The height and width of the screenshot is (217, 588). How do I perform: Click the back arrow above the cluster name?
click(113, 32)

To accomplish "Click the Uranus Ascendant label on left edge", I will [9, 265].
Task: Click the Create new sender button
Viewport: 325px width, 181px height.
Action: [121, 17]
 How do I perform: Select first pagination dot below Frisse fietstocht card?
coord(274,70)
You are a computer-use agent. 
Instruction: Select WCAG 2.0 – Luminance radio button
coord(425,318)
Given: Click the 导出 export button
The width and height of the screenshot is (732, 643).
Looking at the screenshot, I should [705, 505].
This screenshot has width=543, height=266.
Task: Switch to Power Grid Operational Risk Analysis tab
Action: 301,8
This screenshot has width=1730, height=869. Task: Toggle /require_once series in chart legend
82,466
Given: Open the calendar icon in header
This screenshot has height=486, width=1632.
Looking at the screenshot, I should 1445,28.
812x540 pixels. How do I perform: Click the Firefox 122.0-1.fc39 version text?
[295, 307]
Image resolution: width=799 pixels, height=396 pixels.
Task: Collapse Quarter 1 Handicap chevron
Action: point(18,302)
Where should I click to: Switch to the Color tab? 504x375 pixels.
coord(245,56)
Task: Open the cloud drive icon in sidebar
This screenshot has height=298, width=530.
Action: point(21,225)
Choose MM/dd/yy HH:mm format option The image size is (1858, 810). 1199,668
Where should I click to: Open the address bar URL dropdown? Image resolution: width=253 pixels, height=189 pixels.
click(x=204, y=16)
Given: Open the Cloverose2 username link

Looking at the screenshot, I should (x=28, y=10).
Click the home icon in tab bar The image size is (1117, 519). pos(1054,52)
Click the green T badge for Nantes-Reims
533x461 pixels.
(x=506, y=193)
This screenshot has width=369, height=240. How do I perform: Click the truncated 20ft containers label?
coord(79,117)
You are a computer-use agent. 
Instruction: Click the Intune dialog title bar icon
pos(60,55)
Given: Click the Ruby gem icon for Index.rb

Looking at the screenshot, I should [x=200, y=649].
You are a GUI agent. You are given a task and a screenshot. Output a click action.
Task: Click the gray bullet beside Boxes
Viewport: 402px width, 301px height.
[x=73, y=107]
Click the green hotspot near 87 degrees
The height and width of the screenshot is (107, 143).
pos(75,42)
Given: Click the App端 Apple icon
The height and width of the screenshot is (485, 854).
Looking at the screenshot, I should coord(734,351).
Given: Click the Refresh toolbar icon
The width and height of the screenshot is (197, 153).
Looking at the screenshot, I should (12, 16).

════════

Reproduce every line of the records containing the string "size".

▶ Task output
Choose MM/dd/yy HH:mm format option The image size is (1858, 810). 1199,668
Click the home icon in tab bar The image size is (1117, 519). pos(1054,52)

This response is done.